For Milford, Barnum employed a plan widely used for Cleveland elementary schools during the late 1890s. It featured, in Barnum's own words, "large interior corridors, or rotundas, necessitated by the peculiar arrangement of rooms about the same, for the purpose of lighting all rooms on two sides - the left and rear." Occupying the half story, or attic - "space otherwise wasted in roof" - was a large assembly room. By 1904, Barnum had largely abandoned this plan in favor of flat-roofed schools with classrooms lighted from one side only, with the assembly room located on the ground floor.
During the inaugural school year of 1902-03, 677 pupils were registered at Milford School. Continued population growth caused the Board of Education to authorize the director of schools to purchase additional land for construction of an annex to Milford School, and in September 1907, the board authorized the director of schools to execute contracts for construction of a 12-room annex. According to building permit records, work on the annex commenced on October 16, 1907, and was completed on August 21, 1908. The addition gave Milford School a total of 24 classrooms, enough to accommodate 1,040 pupils.
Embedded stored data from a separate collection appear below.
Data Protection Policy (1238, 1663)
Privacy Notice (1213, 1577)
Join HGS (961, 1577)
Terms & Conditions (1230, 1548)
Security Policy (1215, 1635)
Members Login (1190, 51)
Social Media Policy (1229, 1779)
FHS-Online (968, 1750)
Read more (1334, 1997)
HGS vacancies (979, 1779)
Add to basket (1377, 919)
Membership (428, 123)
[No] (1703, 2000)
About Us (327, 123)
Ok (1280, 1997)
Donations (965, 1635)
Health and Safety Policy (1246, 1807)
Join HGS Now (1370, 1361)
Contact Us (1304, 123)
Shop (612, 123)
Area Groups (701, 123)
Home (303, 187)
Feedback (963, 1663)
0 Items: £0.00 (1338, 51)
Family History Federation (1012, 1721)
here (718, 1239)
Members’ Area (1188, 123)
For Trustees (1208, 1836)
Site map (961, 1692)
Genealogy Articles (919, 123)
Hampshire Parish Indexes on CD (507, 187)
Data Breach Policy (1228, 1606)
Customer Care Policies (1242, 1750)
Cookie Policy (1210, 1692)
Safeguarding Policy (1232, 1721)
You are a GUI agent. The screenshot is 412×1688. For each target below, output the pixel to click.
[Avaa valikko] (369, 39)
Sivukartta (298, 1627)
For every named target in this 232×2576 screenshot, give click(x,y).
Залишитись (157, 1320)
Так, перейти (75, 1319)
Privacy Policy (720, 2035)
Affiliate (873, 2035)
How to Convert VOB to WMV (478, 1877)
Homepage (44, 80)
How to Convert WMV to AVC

Milford School provided instruction for grades kindergarten through 8, serving children living in an irregularly bounded district between Storer Avenue and the city limits, and between West 36th and West 54th streets. Even with the enlarged school building, continued population growth and, later, the city's wartime industrial boom pressed Milford to its limits. Two "anterooms" on the third floor of the original building were pressed into service as classrooms, and three other classrooms were added in the basement. By 1919, four so-called "portable" classrooms - small woodframe buildings heated by coal stoves - occupied the schoolyard on the north side of the building.
With the onset of the Depression, school registration declined. School directories show that by 1939 five classrooms stood unused. In 1950-51, Milford School housed 604 children in grades K to 6; in 1960-61, 696 children; in 1970-71, 744 children. In 1961, Milford School was in the news when the Milford P.T.A. questioned the wisdom of continuing to use the third-floor auditorium, deeming it a fire hazard; however, inspectors found no safety threat and the assembly room continued in use. In 1965, an unused classroom on the first floor of the original building was remodeled for use as a library, a gift of the Leonard C. Hanna Jr. Fund.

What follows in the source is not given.